发育期微囊藻毒素-LR暴露致大鼠胰腺发育的损伤效应及其引发的糖尿病易感风险研究

Toxic cyanobacteria and their metabolites are widely distributed in water systems and have been recognized as a major threat to public health. However, the toxicity of cyanotoxins to human health is still largely unknown. In our previous studies, we found that exposure to microcystin (MC) inhibited cell viability and function of rat insulinoma (INS-1) cells and also altered the expression of several key genes involved in insulin secretion including the diabetes gene Pdx1. These results indicate that MC exposure may disturb pancreatic development and function and contributing to the pathogenesis of diabetes in mammals. However, the exact mechanisms of the developmental toxicity of MC to pancreas are still not clear. Therefore, based on our previous studies, this project is trying to explore the developmental toxicity of MC-LR to pancreas of rats and the involved epigenetic mechanisms by utilizing toxicological, biochemical, omics and molecular analysis. Meantime, islet function as well as susceptibility to diabetes and its heritability in rat offspring which could be induced by impaired pancreatic development after developmental exposure to MC will also be measured. These studies will help us to fully understand and estimate the toxicity of MC to the environment and the potential contribution to human diseases.

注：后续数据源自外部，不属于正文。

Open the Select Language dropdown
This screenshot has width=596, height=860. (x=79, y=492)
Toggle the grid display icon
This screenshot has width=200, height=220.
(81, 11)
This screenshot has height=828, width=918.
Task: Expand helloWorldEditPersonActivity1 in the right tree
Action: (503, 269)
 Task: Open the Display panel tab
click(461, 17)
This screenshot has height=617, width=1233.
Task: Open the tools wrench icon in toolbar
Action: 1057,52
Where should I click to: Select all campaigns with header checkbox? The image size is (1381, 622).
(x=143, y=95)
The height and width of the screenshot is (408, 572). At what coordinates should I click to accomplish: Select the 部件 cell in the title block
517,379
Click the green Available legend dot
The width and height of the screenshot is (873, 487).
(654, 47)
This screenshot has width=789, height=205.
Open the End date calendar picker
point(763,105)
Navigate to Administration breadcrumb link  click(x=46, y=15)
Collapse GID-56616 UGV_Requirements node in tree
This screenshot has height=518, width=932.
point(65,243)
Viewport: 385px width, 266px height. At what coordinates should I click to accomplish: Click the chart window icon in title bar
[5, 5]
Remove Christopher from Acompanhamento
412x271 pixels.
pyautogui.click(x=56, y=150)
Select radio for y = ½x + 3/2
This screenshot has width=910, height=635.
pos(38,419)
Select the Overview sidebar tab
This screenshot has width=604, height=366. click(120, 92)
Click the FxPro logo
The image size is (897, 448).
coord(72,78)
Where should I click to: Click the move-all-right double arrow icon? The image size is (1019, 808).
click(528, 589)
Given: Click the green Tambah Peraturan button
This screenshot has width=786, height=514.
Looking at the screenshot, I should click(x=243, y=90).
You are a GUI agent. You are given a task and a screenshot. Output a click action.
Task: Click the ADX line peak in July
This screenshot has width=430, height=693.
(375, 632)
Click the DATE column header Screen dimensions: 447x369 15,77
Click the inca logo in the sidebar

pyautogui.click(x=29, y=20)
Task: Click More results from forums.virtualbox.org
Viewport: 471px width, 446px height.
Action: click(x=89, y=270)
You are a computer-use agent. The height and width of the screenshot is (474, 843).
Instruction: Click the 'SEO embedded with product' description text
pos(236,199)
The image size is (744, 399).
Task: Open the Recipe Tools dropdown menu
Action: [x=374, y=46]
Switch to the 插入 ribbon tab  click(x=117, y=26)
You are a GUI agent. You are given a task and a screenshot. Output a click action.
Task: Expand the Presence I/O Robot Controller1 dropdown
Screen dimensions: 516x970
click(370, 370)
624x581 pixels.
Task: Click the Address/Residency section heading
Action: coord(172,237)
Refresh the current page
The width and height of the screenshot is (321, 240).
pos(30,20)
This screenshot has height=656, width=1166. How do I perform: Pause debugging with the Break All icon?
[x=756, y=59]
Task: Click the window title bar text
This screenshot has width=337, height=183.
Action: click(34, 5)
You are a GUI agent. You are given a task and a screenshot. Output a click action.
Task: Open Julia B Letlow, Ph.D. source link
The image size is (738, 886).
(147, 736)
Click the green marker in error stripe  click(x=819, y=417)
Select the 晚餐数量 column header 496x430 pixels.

蓝藻毒素广泛分布在自然水体中，给水生态系统和环境健康带来了巨大危害。而目前，蓝藻毒素人群健康效应的相关研究还非常有限。我们前期研究发现，微囊藻毒素（Microcystin，MC）暴露抑制了大鼠胰岛β细胞瘤（INS-1）细胞活性和胰岛素分泌能力，同时诱导了包括糖尿病基因Pdx1在内的一批与胰岛素分泌调控相关的基因的差异表达。这些结果预示MC暴露可能对哺乳动物胰腺发育和功能以及成年期糖尿病的发生发展有重要影响，但其具体作用途径和机制并不清楚。因此，本项目拟在前期研究基础上，以模式动物大鼠为实验材料，应用毒理学、生物化学、分子生物学和组学等研究方法，详细探讨MC暴露对大鼠胰腺发育的损伤效应及其表观遗传机制，并对MC发育期暴露可能引发的成年期胰岛功能损伤、糖尿病易感风险及可遗传性等问题进行深入的研究。项目的开展有助于人们深入了解和评估蓝藻毒素的环境健康风险及发育期暴露对人类高发疾病发生的潜在贡献。

我国是世界上蓝藻水华暴发较为严重的国家之一。堆积的蓝藻水华及其释放的蓝藻毒素严重影响了饮用水安全，对人类健康产生了极大的危害。微囊藻毒素（Microcystin，MC）是淡水系统中分布最广、毒性最强的一类蓝藻毒素，具有较强的肝毒性。研究发现，MC特异性转运载体不仅存在于在肝细胞，也在人类胰岛细胞中表达，表明MC可在胰岛细胞中富集并可能影响哺乳动物胰岛功能引发相关疾病。本研究以哺乳动物大鼠为实验对象，从胰腺发育角度探讨了大鼠发育期MC暴露对成年子代糖代谢功能和糖尿病易感性的影响及可能的跨代遗传效应。研究结果表明：（1）孕期MC暴露可通过抑制HPA轴的调控作用引发F1代胎鼠生长受限、糖代谢功能降低，以及胰岛β细胞数目不足、胰岛素关键代谢基因表达抑制和胰腺发育关键基因甲基化程度增加等胰腺发育异常；（2）F1代子鼠出生体重显著降低，后呈现明显的“追赶性生长”，呈现显著的HPA轴高敏感性。主要表现为HPA轴关键激素、胰岛素及相关代谢基因高表达，成年子鼠出现糖耐量增强和胰岛素敏感性增加的糖代谢表型；F1代子鼠在成年后给予的阶段性高脂饲养期及高脂结束后的老年期，HPA轴核心激素水平和胰岛素代谢相关基因均呈现显著降低趋势，糖代谢能力也显著下降，出现了典型的糖耐量降低和胰岛素抵抗的糖尿病样反应，说明MC组F1代在高脂不良因素作用后增加了糖尿病的易感性，而F1代糖代谢高敏感性是增加子代成年后糖尿病发病风险的主要诱因；（3）F2代成年后也表现出糖耐量降低和胰岛素敏感性下降的现象，表明孕期MC暴露对胰腺发育的影响具有明显的跨代效应。当父本和母本均来自于MC暴露组时，跨代效应更加显著。所有结果表明，孕期MC暴露引发的胰腺宫内发育编程改变是成年子代大鼠糖代谢损伤、糖尿病易感和跨代遗传的根源。本项目的开展有助于人们更加深入了解蓝藻毒素的环境健康效应以及对人类高发疾病的潜在贡献。